(EXERCISE DIRECTIONS): Looking at the listing below, give the number of lines in which the string "search" appears, and add nothing else.

(INPUT MATERIAL):
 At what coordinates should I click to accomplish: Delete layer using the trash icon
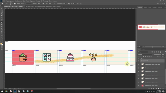(x=163, y=88)
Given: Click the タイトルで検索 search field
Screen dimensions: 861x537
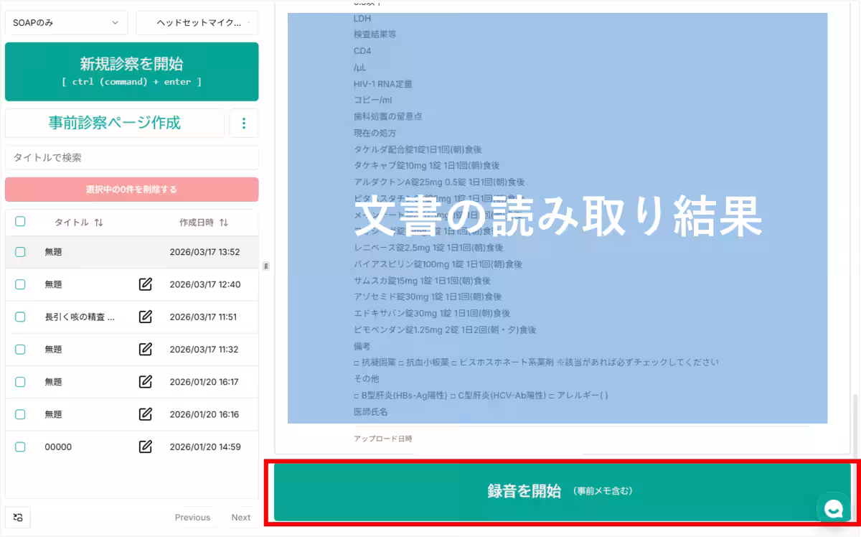Looking at the screenshot, I should tap(132, 157).
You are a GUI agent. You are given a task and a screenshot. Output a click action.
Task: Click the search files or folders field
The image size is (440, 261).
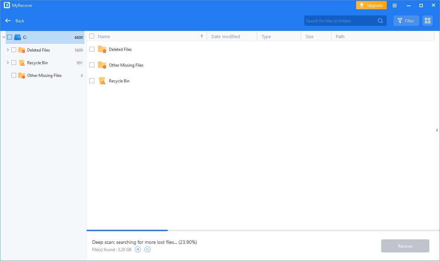[x=340, y=21]
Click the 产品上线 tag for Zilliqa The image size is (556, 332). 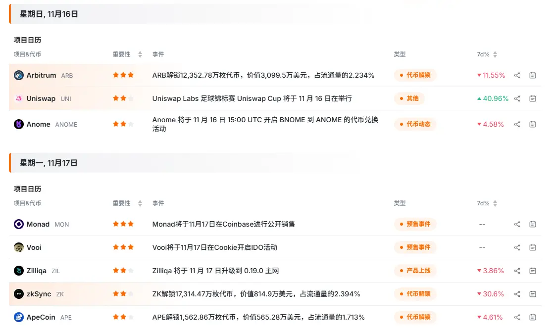click(415, 271)
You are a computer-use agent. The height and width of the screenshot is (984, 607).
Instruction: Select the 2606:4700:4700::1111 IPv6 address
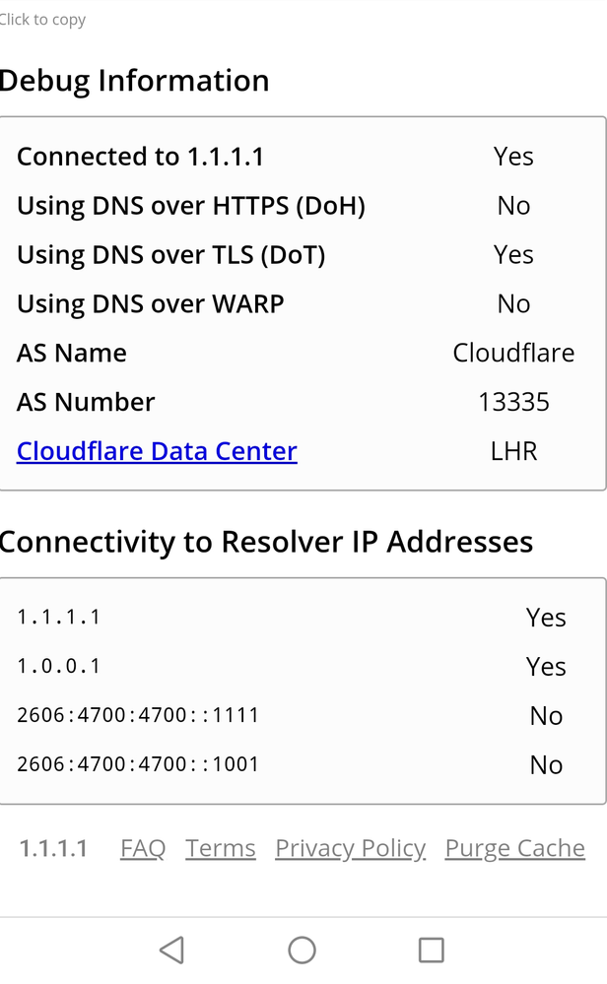coord(138,715)
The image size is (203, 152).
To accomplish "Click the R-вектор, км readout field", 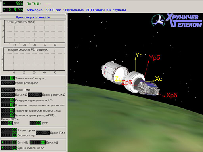I will 9,130.
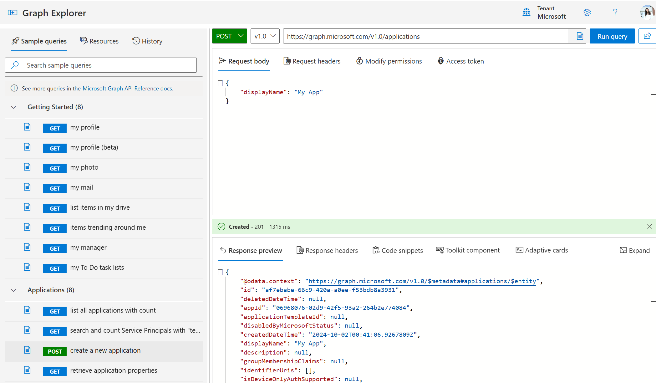The image size is (656, 383).
Task: Collapse the Getting Started section
Action: click(13, 107)
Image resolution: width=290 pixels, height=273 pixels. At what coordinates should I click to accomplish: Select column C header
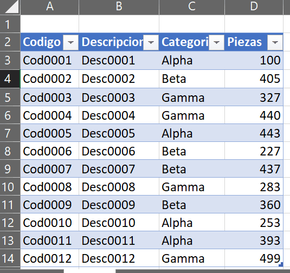(x=192, y=7)
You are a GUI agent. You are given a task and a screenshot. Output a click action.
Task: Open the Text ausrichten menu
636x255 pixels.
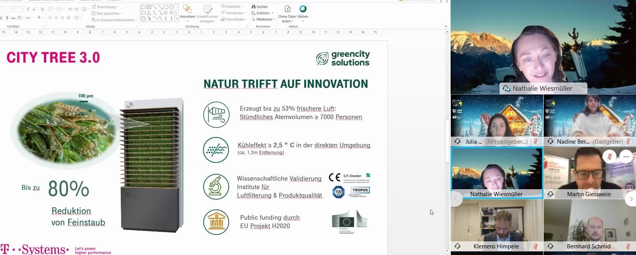[x=107, y=13]
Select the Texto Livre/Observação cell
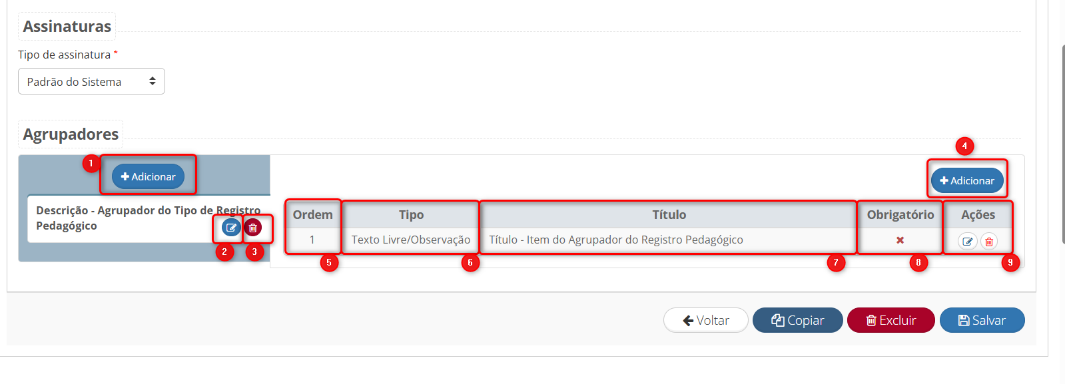The height and width of the screenshot is (384, 1065). (411, 240)
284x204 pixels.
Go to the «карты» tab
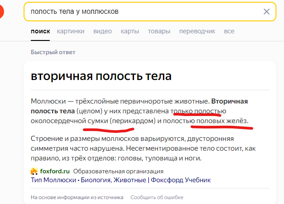tap(130, 32)
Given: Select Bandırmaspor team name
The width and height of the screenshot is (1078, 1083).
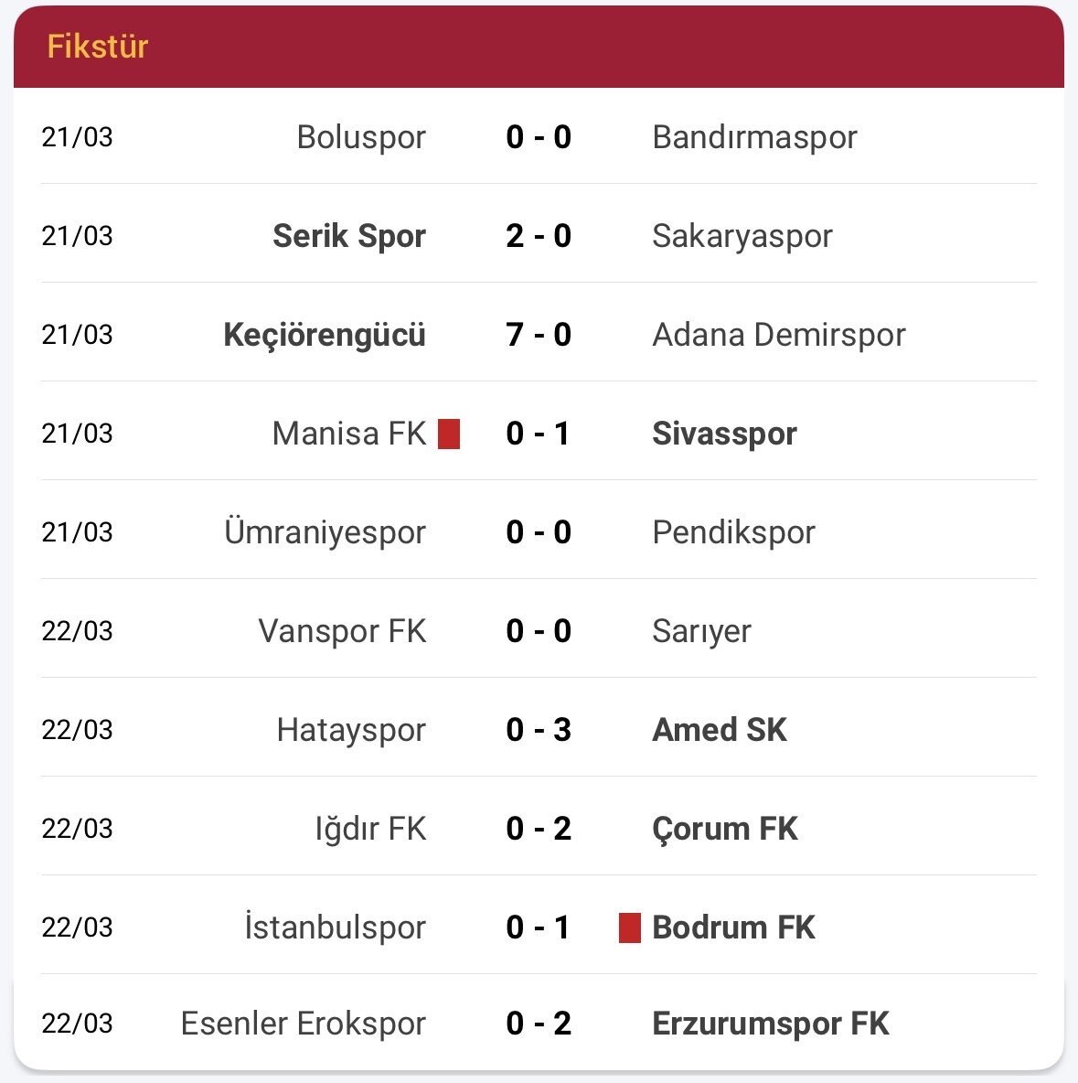Looking at the screenshot, I should [754, 137].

(EXERCISE RESPONSE): 2